The Denver Justice and Peace Committee (DJPC) has years of experience fighting the mining practices of Newmont Mining. So it wasn’t a surprise on Wednesday to see members of the social justice organization confronting Newmont’s shareholders at its annual meeting held at the Hilton Inverness Hotel in Centennial near Denver this year.
Despite at least five automobiles of police oversight on the protest, and being removed from the hotel grounds, the group still reached at least one shareholder, and passersby to the nearby intersection with the message: Stop Open Pit Mining.
Newmont Mining has operated the Yanacocha Mine in Cajamarca, Peru since the 90s. Yanacocha is the second largest open-pit gold mine in the world and the largest mine in South America. Newmont’s proposal for a second mine named Conga Mine has been put on hold among heavy international protest. (and here)
DJPC has met with Newmont corporate officials on several occasions bringing concerns about its operations and raising concerns about how, “through its operations, the company has contaminated the region’s waters and annihilated lakes creating an environment in which local residents have endured high rates of cancer and other health problems, crop damage, and animal deaths.”
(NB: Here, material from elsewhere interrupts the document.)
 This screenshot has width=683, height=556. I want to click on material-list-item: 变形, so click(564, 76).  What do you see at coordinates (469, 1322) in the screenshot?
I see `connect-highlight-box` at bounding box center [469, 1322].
The group found itself demonstrating after one such meeting in 2015 when members said they felt that Newmont was nodding its head yet remaining elusive.
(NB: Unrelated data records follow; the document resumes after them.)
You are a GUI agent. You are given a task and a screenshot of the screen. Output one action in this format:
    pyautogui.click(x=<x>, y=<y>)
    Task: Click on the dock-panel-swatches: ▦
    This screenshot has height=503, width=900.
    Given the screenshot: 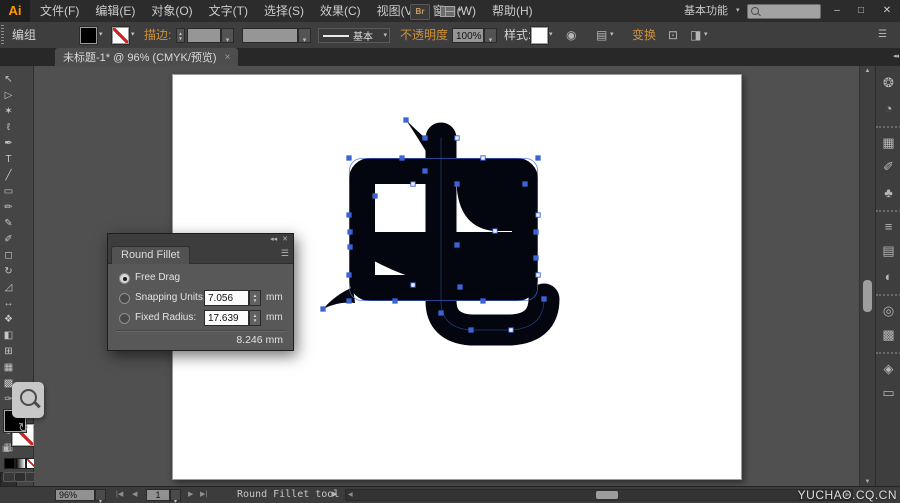 What is the action you would take?
    pyautogui.click(x=888, y=140)
    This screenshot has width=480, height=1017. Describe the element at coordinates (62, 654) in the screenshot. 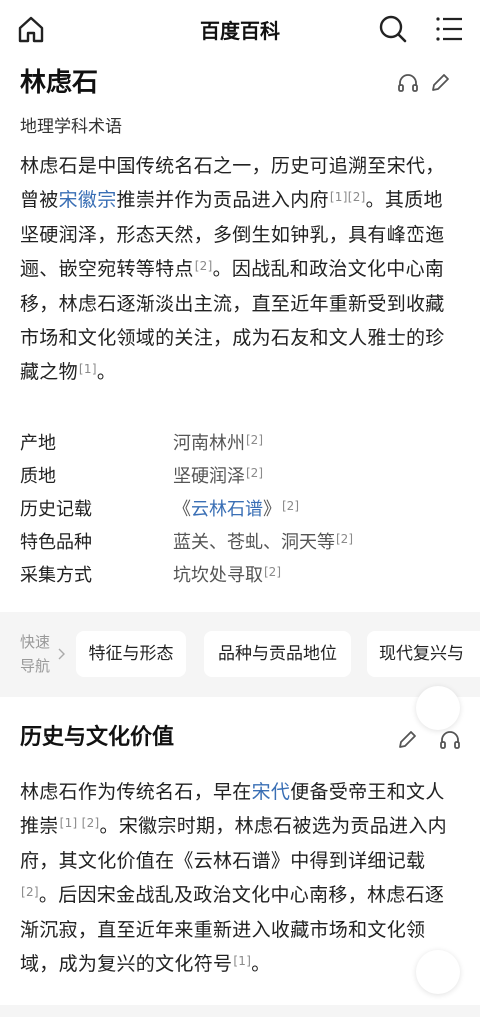

I see `chevron-right-icon` at that location.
Denverite Lynn Holland, member of the DJPC board demonstrated at the protest by holding a sign that read, “Clean H20, ” I’m out here to support the idea of clean water because that’s a basic right I think that you can have. Our concern of course is that’s not what happens of course as a result of open pit mining which is what Newmont engages in its mines. Peru is our main focal point right now.”
Holland toured the Newmont mining site in 2014 in Cajamarca and spoke to the people affected by the mining operation, “[Newmont] has caused an incredible amount of environmental destruction including contamination of the water with heavy metals, various kinds of chemicals that are used in the processing of the gold which they extract through the open pit strategy.”
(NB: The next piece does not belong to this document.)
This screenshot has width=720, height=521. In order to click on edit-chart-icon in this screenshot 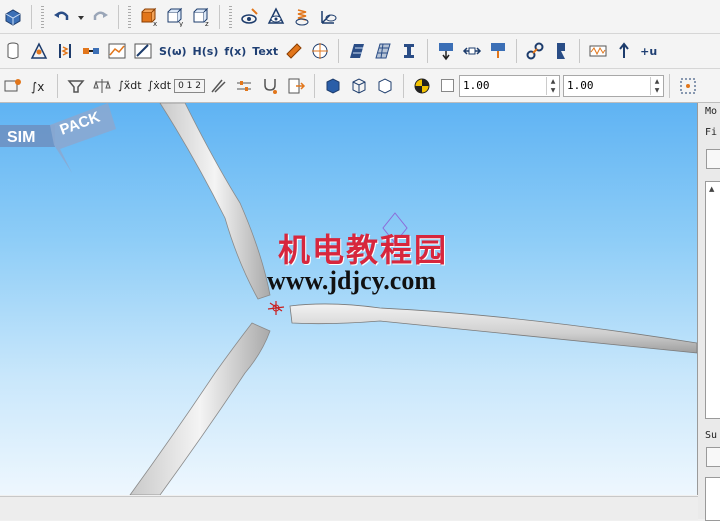, I will do `click(143, 51)`.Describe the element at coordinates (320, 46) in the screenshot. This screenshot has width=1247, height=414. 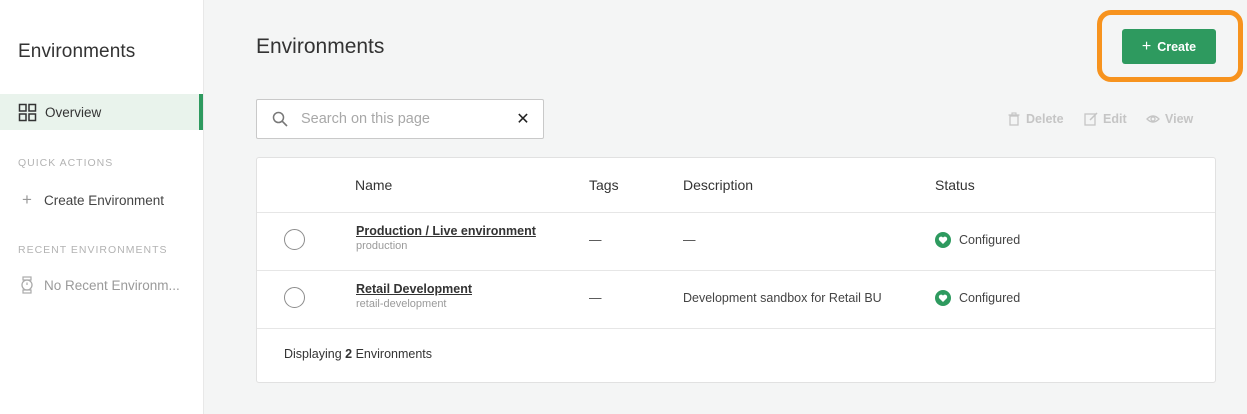
I see `page-title: Environments` at that location.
The company lost its export permit from Indonesia in 2014 after the government banned mineral ore exports earlier in the year. After new taxes on ore concentrates, the company stopped operations that were begun in 2000 in Batu Hijau. Newmont eventually sold out last year.
Although the DJPC focuses resources to support the people of Latin America, the group released a statement on Monday in support of global mining resistance, “We stand in solidarity with the people around the world living near open-pit mines who suffer air and water pollution, and whose very lives are threatened by the criminalization of dissent.”
Some from DJPC have found themselves on location in Cajamarca talking to the people about their experience with the mining operation.
One high profile figure on the receiving end of the mining operation impacts is Maxima Acuña, 2016 Goldman Environmental Prize winner. Aaron Schneider, a professor at the University of Denver attended the demonstration and explained that Acuña has been on the radar of locals since news of repression against her surfaced, “She is a poor campesina peasant woman in Peru, an Indigenous woman, leader in her community whose land is threatened by Newmont’s mining operations. And she has refused to leave. It’s her land, her family’s land. And she has a connection to that land, and a desire to protect the environment. And Newmont has engaged in various efforts to kick her off the land.”
One of those efforts happened in 2015 when on February 3 Newmont’s Yanacocha security forces and 200 National Police arrived to the Acuña-Chaupe home as they have in the past, and destroyed a newly constructed portion of the mud brick home. There were reports taken of Acuña-Chaupe’s son being beaten by security forces. “Newmont Mining is not above hiring thugs that use violence to intimidate people who won’t get out of their way who value the land and value the environment,” Schneider denounced, “And for Newmont it’s just a matter of money. They’ll use any mechanism that they can and violence that they can deploy to get at the money they see in the land. So they see no money in the land other than the money they can extract from it.”
In attempt to stave off this negative public image, Newmont maintains a public relations campaign to donate to communities in what watchdogs say is a pitiful contribution when compared to the company’s profit’s as Schneider explains, “Mining companies attempt to divide communities, create factions and divisions in communities by co-opting some parts of communities with gifts or promises or investments or schools or clinics or something like this. I heard of one mining company that, I don’t know if it was Newmont, but it was in Honduras, but they were giving out backpacks of school supplies and assumed this was a way they would gain trust from the community, that they could dig up the community and destroy the land and the agriculture. They were outraged when people in the community said it’s going to cost a lot more than a backpack full of school supplies to get us to give up our heritage and our connection to the environment. This is typical of what mining companies attempt to do is infiltrate communities and divide them, to co-opt with meaningless giveaways that are nothing compared to the wealth that they intend to extract out of the land.”